Fondée à la fin du VIIe siècle, l’abbaye de Mozac, en Auvergne près de Riom, fut autrefois une grande abbaye. 

Vers le milieu du XVe siècle, suite à des tremblements de terre, le chevet, le transept et les parties hautes de la nef furent détruits. Pour autant, Mozac est un lieu encore envoûtant, par les chapiteaux de la nef d’abord, dont le style poétique et presque naïf mêle avec un bonheur intense l’univers végétal et animal. Par les chapiteaux de l’ancien chœur surtout : trois ont été retrouvés et disposés à hauteur d’homme. 

C’est une sensation particulière d’approcher ces pierres si admirablement sculptées : les Femmes au tombeau du chapiteau de la Résurrection comptent parmi les plus beaux visages romans, au plus extrême de la joie et de la douleur. 

Dans le chœur est placé le chapiteau retrouvé en 1983 : quatre anges tiennent quatre figures humaines, symboles des vents. Là aussi, le murmure apaisé des courbes renvoie, de regard en regard, au mouvement, comme une insondable quête de sens.

 

«J’ai vu quatre anges aux quatre coins de la terre. Ils tenaient les quatre vents de la terre pour que ne souffle pas de vent sur la terre ni sur la mer ni sur aucun arbre.»

Apocalypse de Jean, 7, 1


C’est un midi d’été et de chaleur opaque, et c’est après une longue errance dans la ville, on avance à pas lents dans une église désarticulée. 
Ici, la terre en colère a détruit en tremblant l’œuvre des hommes. 
Les pierres romanes étreignent le cœur ici peut-être plus qu’ailleurs, pas un instant le regard ne va jusqu'à son terme, de la nef entr’ouverte à ce sentiment de chaos que la fraîcheur retrouvée n’apaise pas.
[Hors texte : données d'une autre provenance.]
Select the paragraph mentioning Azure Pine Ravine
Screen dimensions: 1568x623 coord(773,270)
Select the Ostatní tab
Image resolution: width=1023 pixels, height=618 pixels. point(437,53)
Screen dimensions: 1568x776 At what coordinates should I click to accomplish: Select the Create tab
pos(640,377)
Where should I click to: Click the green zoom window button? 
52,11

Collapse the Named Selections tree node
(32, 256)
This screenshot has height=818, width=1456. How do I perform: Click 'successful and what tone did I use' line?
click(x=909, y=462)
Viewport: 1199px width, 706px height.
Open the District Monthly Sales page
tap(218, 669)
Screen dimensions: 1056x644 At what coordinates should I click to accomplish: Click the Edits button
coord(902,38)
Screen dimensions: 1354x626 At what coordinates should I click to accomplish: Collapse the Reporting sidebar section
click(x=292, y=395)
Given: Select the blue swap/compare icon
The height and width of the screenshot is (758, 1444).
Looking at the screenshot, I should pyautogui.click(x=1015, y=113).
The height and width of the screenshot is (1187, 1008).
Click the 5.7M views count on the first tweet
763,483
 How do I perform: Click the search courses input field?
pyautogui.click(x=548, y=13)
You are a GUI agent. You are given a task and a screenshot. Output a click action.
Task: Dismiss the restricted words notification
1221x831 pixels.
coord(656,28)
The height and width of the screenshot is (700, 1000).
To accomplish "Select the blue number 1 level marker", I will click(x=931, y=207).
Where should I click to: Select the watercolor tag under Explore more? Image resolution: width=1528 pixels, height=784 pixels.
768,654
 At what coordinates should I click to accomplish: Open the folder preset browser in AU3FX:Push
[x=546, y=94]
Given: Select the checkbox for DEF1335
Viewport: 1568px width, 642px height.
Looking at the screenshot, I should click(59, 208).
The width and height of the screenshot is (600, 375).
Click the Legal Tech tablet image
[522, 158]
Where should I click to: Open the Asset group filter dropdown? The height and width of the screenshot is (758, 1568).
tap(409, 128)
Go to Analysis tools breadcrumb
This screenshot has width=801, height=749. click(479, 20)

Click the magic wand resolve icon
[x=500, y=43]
Il faut marcher longtemps dans ce lieu, admettre l’incohérence, apprivoiser ces chapiteaux immenses à même le sol, faire un deuil de cette merveille d’architecture pressentie. Gagner en soi l’humble parcours intérieur... 

Alors seulement, dans le chœur, on fera dialogue avec ces vents de l’Apocalypse bâillonnés par les anges. Tout autour, la même scène, différente et recommencée, les visages des hommes, les visages de vent, l’étrange lien des figures : on n’ose toucher ces pierres dont les battements de lumière multiplient la profondeur à l’infini.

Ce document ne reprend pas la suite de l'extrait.